Background SDZ ASM 981 is a selective inhibitor of inflammatory cytokines released from T lymphocytes and mast cells, which has been developed for the treatment of inflammatory skin diseases. Objectives In the present study, the atrophogenic potential of SDZ ASM 981 1% cream in humans was compared with that of medium and highly potent topical steroids, and vehicle. Methods Four different preparations, SDZ ASM 981 1% cream, the corresponding vehicle of SDZ ASM 981 1% cream, betamethasone‐17‐valerate 0·1% cream and triamcinolone acetonide 0·1% cream, were applied to the volar aspect of the forearms of 16 healthy volunteers, twice daily, 6 days a week, for 4 weeks.
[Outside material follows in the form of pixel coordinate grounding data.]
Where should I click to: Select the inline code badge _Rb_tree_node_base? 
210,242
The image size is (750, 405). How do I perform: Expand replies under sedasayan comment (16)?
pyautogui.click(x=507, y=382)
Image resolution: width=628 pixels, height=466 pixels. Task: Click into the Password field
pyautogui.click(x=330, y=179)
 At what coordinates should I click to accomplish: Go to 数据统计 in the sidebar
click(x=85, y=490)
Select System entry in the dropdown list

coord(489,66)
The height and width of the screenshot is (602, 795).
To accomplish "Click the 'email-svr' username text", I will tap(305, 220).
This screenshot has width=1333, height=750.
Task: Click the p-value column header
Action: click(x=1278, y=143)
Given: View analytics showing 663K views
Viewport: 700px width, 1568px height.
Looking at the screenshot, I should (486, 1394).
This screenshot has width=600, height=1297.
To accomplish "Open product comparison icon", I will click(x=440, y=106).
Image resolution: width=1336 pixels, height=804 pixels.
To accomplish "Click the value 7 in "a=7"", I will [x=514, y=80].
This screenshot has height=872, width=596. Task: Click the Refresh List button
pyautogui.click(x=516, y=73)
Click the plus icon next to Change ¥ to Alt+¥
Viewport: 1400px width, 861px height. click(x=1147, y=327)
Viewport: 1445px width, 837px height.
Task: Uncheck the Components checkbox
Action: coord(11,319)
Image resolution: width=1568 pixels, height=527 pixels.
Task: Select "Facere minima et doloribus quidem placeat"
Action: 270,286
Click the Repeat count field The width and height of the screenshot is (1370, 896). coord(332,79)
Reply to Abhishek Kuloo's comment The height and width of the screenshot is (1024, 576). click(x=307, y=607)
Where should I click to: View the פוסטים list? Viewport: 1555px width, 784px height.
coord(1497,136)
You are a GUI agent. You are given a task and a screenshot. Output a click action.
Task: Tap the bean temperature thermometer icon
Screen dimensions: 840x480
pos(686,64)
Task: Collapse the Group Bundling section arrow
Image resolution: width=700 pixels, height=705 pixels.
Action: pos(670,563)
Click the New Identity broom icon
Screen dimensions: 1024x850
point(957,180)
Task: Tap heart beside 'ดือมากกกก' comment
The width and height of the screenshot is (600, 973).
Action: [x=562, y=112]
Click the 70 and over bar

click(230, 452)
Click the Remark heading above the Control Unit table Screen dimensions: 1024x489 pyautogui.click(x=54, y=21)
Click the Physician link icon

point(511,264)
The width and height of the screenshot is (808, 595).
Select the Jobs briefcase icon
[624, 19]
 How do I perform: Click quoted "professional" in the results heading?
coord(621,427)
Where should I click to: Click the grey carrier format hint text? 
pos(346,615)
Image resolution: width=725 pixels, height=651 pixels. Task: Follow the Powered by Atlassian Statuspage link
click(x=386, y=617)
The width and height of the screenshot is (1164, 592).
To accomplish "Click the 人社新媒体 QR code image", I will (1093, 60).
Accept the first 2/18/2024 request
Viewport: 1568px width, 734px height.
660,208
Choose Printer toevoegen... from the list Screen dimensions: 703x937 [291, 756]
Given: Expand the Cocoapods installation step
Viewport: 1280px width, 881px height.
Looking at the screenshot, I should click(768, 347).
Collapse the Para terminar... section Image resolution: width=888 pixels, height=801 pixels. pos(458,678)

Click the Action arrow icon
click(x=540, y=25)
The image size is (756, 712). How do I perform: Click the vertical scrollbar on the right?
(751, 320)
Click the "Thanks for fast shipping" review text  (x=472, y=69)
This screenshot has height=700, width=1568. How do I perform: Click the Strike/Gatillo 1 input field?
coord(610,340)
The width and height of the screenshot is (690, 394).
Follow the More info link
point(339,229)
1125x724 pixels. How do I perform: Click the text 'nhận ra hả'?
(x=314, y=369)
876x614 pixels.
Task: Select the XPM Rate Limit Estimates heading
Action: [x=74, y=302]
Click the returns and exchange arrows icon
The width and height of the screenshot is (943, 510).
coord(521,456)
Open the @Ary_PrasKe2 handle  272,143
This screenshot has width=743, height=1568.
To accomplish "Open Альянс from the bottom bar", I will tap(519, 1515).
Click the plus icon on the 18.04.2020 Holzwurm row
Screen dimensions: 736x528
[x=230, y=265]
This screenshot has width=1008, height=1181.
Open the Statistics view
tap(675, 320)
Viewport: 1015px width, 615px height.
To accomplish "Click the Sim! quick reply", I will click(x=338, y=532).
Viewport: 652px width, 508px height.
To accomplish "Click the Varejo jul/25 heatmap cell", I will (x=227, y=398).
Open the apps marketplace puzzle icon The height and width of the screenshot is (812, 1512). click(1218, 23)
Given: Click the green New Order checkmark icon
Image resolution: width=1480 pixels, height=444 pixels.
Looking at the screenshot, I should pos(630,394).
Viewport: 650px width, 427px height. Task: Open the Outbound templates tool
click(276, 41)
Skin thickness was evaluated by ultrasound examination, clinical signs of atrophy by stereomicroscopy, and epidermal thickness was assessed by histology. Results Both topical corticosteroids induced a significant reduction in skin thickness, as compared with SDZ ASM 981 1% cream and vehicle, which were shown to be equivalent. The difference in skin thickness (measured by ultrasound examination) between patients treated with SDZ ASM 981 1% cream and those receiving either of the two topical steroids was significant from day 8 onwards. Histological analysis performed at day 29 showed significant epidermal thinning with topical steroids compared with SDZ ASM 981 1% cream or the vehicle. Conclusion The lack of atrophogenic properties of SDZ ASM 981 1% cream in this short‐term study demonstrates its potential as long‐term treatment for inflammatory skin diseases, thus overcoming a major drawback of topical steroids. This may also be important for the treatment of children, and sensitive areas of skin, such as the face and skin‐folds.